UPDATE 3-U.S. credits Mexico, Central America for help reducing border detentions

(Adds U.S. reaction to judge's ruling, Mexico talks)

By Alexandra Alper

WASHINGTON, Sept 9 (Reuters) - A U.S. immigration official on Monday credited Mexico and Central American countries with helping to reduce border detentions 56% this year, then lashed out at a federal judge for ruling against the Trump administration's strict anti-asylum policy.

With President Donald Trump's anti-immigration policy shaping up as an issue in his 2020 re-election campaign, Mark Morgan, the acting commissioner of U.S. Customs and Border Protection, announced that 64,000 people were detained or turned back at the southwest border in August. That is down 22% from July and 56% from a high mark in May.

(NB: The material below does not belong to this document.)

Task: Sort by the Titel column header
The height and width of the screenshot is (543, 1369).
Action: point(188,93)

Even so, the total was the highest for the month of August in more than a decade, as Central American migrants have headed north in record numbers, many of them seeking asylum from impoverished countries with some of the highest murder rates in the world.

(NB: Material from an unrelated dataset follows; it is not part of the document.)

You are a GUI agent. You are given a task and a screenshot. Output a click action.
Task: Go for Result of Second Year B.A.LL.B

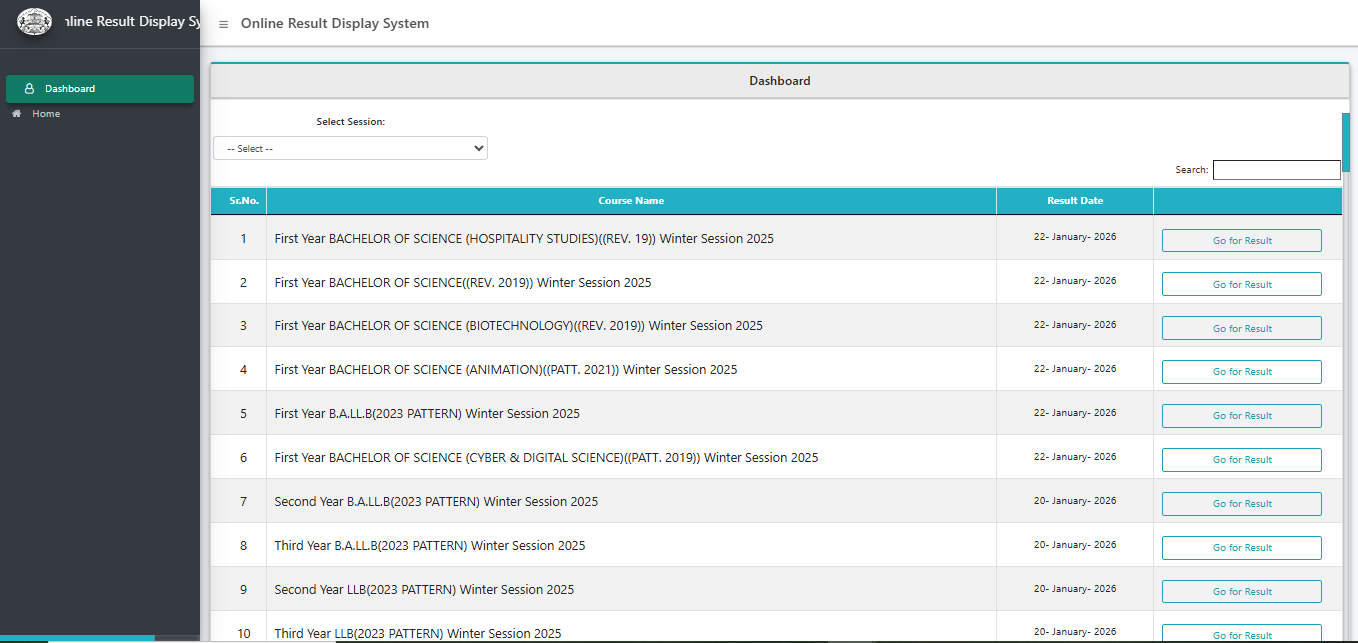[1241, 504]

A decade ago, migrants were mostly Mexicans, but in recent years they have been overtaken by Central Americans, mostly from the so-called Northern Triangle countries of Guatemala, Honduras and El Salvador.

The Trump administration has been pressuring all of those countries to do more to keep people from reaching the U.S. border, threatening Mexico with tariffs unless it complied.

The United States has persuaded Guatemala to become a so-called safe third country that would accept asylum-seekers, reducing the strain on the United States. Washington is working with Honduras on a similar agreement, but has failed to persuade Mexico to do the same.

Even so, Mexico has agreed to keep Central American asylum-seekers just south of the U.S. border pending their U.S. court appointments and has deployed National Guard officers to halt migrants. "The Northern Triangle countries, specifically, along with the government of Mexico, have really joined the United States as true partners for the first time," Morgan said.

In June, the United States and Mexico agreed to a 90-day window for Mexico to reduce migrant flows, a period ended last week.

Mexican Foreign Minister Marcelo Ebrard is due to meet with U.S. officials on Tuesday to discuss Mexico's efforts, saying last week that Mexico does not expect the United States to threaten tariffs at this time.

While praising Mexico and its southern neighbors, Morgan sharply criticized a U.S. judge who earlier on Monday ruled that an injunction against a restrictive Trump rule on asylum-seekers should apply nationwide.

The rule, unveiled on July 15, requires most immigrants who want asylum in the United States to first seek asylum in a third country they had traveled through on their way.

San Francisco-based U.S. District Judge Jon Tigar had previously issued a nationwide injunction blocking the rule, but the 9th U.S. Circuit Court of Appeals narrowed it to only border states within its jurisdiction - California and Arizona - and sent the question back to Tigar.

On Monday, Tigar ruled it should apply across the entire border, pending a trial on the underlying legality of the Trump administration rule.

Morgan criticized the "unprecedented judicial activism," which he said meant every time the administration came up with a policy to "address this crisis, we end up getting enjoined. It's very, very frustrating, but we're just going to keep going."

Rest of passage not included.